У Ван Янмина (1472–1529) самопознание, доведенное до конца, тождественно познанию Неба. В центре рассуждения философа-неоконфуцианца учение о сердце (синь сюэ). Предпочтение отдается внутреннему совершенству, а не внешнему знанию, зафиксированному в канонах. Душа (самосознание) беспричинна, надындивидуальна и одновременно лична, но тождественна безбрежной «Великой Пустоте». Сердце отождествляется с подсознательными импульсами, оно является предпосылкой всякого знания, врожденного нравственного чувства. Даже истины, записанные в конфуцианских книгах, есть отражение истин и ценностей, заключенных в душе каждого человека. Данные взгляды близки к индийской концепции тождества Атмана и Брахмана, но в специфически конфуцианском звучании.
За метафорой сердца у Ван Янмина скрывается сложный комплекс познавательных и мистических способностей: «Отсутствие и добра и зла – такова сущность… сердца. Наличие добра и зла – таково движение помыслов. Знание добра и зла – таково благомыслие. Совершение добра и устранение зла – таково выверение вещей» [3, 47]. Вместе с тем Ван Янмин противопоставлял недеянию и уходу в себя активную жизненную позицию, гармонию «практики и теории», что и демонстрировал своим примером успешного и активного губернатора провинций Гуандун и Гуанси. По его мнению, медитация и углубление в себя способствуют возрастанию эгоизма, а неприятие активной социальной позиции может постепенно привести к деградации нравственности.
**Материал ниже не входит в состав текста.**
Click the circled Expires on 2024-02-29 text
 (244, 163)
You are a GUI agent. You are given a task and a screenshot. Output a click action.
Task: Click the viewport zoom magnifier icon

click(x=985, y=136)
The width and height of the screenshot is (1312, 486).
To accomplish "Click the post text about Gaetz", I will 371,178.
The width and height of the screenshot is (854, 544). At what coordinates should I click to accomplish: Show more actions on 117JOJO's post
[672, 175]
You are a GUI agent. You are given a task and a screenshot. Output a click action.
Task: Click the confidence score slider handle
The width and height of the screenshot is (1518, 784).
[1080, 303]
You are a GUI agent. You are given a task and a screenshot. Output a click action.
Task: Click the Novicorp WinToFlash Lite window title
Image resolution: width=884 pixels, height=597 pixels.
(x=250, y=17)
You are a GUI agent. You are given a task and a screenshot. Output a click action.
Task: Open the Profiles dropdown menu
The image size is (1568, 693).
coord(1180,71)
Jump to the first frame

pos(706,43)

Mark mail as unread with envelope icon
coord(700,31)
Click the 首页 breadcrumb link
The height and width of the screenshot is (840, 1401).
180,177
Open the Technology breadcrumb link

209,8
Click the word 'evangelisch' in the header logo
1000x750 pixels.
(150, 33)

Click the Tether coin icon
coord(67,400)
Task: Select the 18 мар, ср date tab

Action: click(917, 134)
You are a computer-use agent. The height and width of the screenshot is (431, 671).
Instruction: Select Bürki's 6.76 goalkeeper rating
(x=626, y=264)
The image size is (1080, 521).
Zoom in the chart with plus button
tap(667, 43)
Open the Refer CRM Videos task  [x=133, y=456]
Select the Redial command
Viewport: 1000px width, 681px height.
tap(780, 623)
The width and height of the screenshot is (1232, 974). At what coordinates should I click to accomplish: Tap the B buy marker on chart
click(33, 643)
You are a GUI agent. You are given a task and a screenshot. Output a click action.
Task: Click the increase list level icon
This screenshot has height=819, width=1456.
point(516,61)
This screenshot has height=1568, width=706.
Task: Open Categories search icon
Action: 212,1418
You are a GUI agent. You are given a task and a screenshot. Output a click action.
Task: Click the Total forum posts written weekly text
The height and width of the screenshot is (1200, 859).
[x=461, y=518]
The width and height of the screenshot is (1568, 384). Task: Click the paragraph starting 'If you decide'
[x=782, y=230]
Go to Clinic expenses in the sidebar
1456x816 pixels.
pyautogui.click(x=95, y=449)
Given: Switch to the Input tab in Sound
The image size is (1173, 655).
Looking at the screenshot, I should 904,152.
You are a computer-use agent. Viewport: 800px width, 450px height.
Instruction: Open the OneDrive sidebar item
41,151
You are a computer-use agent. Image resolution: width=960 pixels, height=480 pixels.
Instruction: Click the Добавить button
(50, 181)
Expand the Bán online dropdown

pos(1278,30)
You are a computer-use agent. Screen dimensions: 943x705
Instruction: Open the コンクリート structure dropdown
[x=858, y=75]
Таким образом, конфуцианство даже в мистической трактовке сохраняет присущий ему облик учения о «золотой середине», которому противны крайности индивидуально-самозабвенного самонаслаждения или беспринципного управления государством.
В целом конфуцианство создало стабильный образ человека как существа, стремящегося к самосовершенствованию, и одновременно социального существа: «Конфуцианство настаивало на публичности морального действия, так что ревностные его поклонники, даже находясь в одиночестве, “держались так, словно принимали почетных гостей”.